In some ways, this has been the best Test of the series  (albeit a dead rubber which always removes the sense of jeopardy) perhaps because there’s at least half a chance it might reach the fifth day on its own terms, and perhaps because the bat seems marginally more on top than to date.  If anything, it appears to be getting easier to bat on, and a day on which only six wickets fell seems quite remarkable given all that’s gone before.  Yet the overall patterns continually repeat themselves, a very English set of pitches that produce generally similar cricket, and generally results inside four days.  It is less than surprising that teams struggle when they come here, or that England have so many problems overseas.  This time at the Oval, it’s the same, just slightly less so.

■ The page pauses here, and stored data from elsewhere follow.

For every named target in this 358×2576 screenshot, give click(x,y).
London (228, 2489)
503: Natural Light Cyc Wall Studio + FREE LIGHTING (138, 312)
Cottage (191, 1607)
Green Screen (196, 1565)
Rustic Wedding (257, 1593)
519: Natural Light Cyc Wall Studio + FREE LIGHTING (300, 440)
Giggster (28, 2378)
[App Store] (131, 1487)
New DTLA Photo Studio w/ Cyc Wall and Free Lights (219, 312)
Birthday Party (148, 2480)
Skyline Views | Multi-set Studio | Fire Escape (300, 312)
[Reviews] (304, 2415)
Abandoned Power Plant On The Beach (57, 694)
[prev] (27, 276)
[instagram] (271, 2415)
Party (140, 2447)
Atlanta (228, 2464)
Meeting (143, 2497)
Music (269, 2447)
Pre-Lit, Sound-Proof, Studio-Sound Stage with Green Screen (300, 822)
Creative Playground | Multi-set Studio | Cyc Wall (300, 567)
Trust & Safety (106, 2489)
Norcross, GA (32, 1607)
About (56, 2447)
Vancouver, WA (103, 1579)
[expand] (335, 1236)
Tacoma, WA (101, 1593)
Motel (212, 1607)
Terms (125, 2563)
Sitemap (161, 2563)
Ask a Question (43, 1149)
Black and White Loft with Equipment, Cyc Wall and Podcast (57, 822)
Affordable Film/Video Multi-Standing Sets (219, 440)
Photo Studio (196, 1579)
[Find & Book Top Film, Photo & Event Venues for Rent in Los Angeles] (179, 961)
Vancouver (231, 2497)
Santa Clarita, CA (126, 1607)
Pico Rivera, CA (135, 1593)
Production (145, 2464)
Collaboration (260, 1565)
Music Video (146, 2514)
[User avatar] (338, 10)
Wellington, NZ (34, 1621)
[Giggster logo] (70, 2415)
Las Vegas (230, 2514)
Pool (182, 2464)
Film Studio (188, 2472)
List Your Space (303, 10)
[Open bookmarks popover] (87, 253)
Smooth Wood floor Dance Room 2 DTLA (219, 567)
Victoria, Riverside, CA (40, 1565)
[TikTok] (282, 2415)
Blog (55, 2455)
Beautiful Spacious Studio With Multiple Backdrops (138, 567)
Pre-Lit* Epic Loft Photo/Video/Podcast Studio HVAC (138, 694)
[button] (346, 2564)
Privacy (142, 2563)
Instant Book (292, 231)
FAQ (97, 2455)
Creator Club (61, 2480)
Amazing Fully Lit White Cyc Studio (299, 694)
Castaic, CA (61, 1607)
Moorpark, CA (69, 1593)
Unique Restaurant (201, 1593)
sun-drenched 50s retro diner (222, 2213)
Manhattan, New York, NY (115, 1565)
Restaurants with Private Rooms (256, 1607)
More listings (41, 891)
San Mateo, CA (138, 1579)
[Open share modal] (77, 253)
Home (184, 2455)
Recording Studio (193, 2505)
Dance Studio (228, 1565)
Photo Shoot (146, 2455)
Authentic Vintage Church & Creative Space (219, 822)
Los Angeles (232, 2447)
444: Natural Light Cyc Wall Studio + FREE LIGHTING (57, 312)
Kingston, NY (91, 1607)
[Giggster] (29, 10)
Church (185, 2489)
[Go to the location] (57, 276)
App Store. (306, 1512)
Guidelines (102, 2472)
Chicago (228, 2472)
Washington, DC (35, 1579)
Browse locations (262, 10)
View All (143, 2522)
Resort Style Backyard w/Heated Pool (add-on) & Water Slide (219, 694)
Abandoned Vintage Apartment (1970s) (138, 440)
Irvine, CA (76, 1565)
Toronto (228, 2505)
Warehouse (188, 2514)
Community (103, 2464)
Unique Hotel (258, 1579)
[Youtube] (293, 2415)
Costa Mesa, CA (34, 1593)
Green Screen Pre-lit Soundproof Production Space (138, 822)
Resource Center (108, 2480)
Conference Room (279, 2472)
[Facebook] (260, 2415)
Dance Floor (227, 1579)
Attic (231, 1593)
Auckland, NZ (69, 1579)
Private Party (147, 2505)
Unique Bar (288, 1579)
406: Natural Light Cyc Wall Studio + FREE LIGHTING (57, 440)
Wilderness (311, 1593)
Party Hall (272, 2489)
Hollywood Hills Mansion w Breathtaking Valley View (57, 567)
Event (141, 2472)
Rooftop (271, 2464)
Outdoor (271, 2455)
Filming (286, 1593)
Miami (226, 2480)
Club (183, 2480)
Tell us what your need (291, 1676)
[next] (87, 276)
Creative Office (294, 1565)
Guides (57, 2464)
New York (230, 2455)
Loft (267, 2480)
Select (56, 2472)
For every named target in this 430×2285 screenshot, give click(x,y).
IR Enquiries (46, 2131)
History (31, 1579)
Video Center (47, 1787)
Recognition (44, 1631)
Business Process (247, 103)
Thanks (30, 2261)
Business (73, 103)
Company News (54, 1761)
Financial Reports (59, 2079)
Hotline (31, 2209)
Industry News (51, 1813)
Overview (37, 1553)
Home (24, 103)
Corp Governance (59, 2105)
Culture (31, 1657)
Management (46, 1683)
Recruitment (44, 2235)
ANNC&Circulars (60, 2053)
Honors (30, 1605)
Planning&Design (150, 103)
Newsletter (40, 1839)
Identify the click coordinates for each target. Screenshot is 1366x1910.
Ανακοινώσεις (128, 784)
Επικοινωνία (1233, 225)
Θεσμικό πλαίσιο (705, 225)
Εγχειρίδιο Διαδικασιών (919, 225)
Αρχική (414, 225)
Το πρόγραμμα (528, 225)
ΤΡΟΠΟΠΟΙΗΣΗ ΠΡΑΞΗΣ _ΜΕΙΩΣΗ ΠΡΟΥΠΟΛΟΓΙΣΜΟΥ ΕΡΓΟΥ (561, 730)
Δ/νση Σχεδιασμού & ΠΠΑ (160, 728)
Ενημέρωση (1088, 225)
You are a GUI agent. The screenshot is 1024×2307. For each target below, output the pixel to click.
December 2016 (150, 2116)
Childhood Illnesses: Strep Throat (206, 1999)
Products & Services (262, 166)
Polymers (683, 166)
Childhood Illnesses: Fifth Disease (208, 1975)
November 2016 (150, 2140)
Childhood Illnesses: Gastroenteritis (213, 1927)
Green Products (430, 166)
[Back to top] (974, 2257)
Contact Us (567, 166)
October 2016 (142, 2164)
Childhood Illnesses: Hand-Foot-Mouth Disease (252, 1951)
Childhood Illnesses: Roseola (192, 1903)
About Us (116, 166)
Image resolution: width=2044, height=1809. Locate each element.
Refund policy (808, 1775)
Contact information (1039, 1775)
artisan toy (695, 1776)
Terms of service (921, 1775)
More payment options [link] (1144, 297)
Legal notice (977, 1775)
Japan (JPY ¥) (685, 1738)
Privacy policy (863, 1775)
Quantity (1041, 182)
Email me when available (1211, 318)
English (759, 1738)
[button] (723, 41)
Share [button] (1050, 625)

India had an excellent first half of the day, adding 118 runs to their overnight score with their remaining four wickets, largely thanks to an outstanding unbeaten 86 from Ravi Jadeja.  He farmed the strike expertly, the last three wickets adding 55, only 5 of which came from his partners.  Few would have begrudged him reaching a century, while in the match context, getting India within 40 made the match far more interesting than it looked like it was going to be.  England toiled manfully enough, with the biggest surprise being that Adil Rashid actually got a bowl.

India’s trials by DRS continued when they got hold of the ball, through managing to burn both of their reviews within 12 overs of England going out to bat. It was impressive too, given both reviews were palpably not out without so much as the benefit of a replay. One of the best decisions made by the ICC about DRS recently was to abolish the renewal of the two reviews after 80 overs, meaning that teams need to manage them far better than they currently are.  It matters less in England where surviving 80 overs in the first place appears to be a badge of honour, but the carelessness shown means both teams, but particularly India, will have to change their DRS ways on the flatter surfaces elsewhere.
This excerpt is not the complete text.